Fished today late morning. Headed out and anchored up then dropped the burley pot over the side. Put over a paternoster rig with some squid and pilchard pieces and got a good bite straight away. Rebaited and back down and as soon as I hit the bottom I was on. After a few runs and a good fight on the light gear I pulled in a 38cm KGW. After undoing a tangle I got the bait back in and hookup straight away. It was then a fish a cast with nice sized metro whiting. I caught and threw back a few at 33cm. After 10 fish it slowed a bit but some more burley and I soon had my last 2 fish for my bag of 12 whiting from 36cm to 40cm. Bagged out in under 60min.

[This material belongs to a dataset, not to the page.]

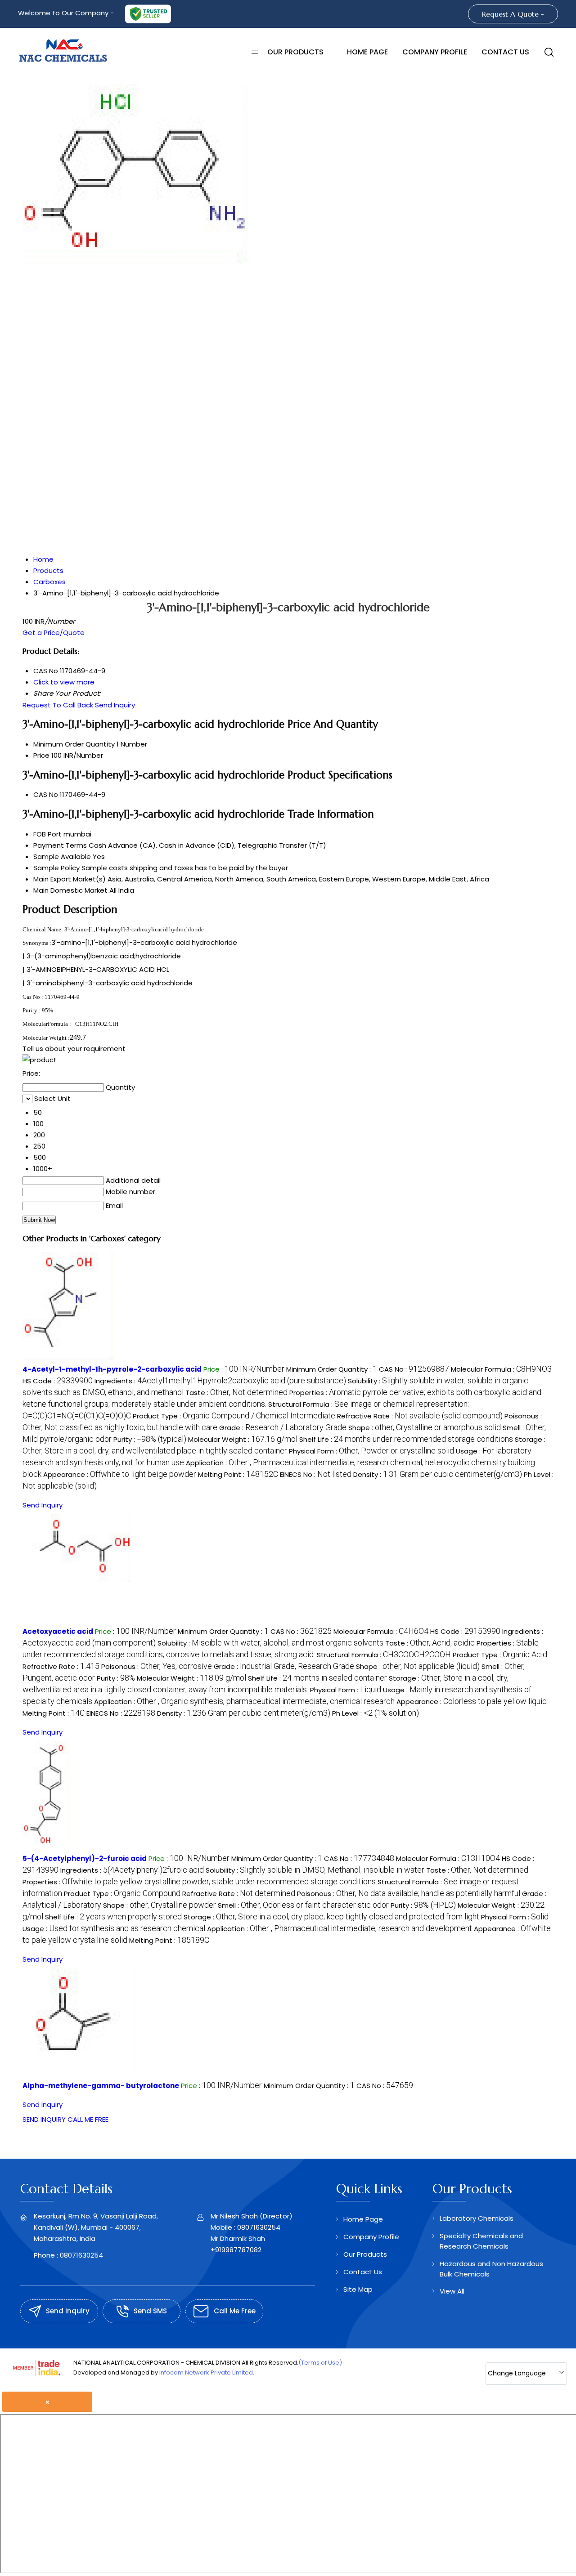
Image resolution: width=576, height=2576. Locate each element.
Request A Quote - (513, 13)
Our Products (295, 52)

Stayed out a bit longer and got 1 squid and a few tommies. It was getting a bit rough so I headed back in.


----------



## Zilch (Oct 10, 2011)

Kelvin you never cease to amaze me !

Well done.

Steve


----------



## Tim71 (Nov 27, 2013)

Great work again Kelvin, you obviously have the metro area all worked out.
Good on you well done
Cheers


----------



## Geoffw (Jan 23, 2011)

Pretty dam good. Consistent mojo Kelvin.


----------



## suehobieadventure (Feb 17, 2009)

Kelvin you are a freak ( I mean that in the nicest possible way :lol: ) Well done.


----------



## benjiaka (May 30, 2013)

Damn good feed there mate! You did it again !


----------



## Guest (Apr 5, 2014)

Fished again a few days ago. Couldn't find the whiting and only had a few hours break in the wind. Managed to put together a feed.


----------



## Geoffw (Jan 23, 2011)

Nice one Kelvin . It's just no suprise anymore. Are you sure you were not a fish in a previous life?


----------



## Tim71 (Nov 27, 2013)

OK I'm hungry.. Yum!
Great work again Kelvin


----------



## Andrew1231 (Jun 6, 2014)

Any chance of finding out where you are getting all of these?


----------



## Guest (Jun 7, 2014)

Metro Adelaide ;-)


----------



## Rockster (Sep 7, 2007)

Gardies! Now I am jealous. Makes a change from Snook I guess.

Cheers


----------



## Fsck (Dec 25, 2013)

Kelvin said:


> Metro Adelaide ;-)


Was it south of the breakwater?


----------



## Guest (Jun 9, 2014)

Yep


----------



## Andrew1231 (Jun 6, 2014)

any chance of finding out where you got the whiting from? More specific than metro Adelaide haha ?


----------



## Stealthfisha (Jul 21, 2009)

Hahahahahah
yeah!
got gps plot by chance...I wont tell anyone hahahaahah


----------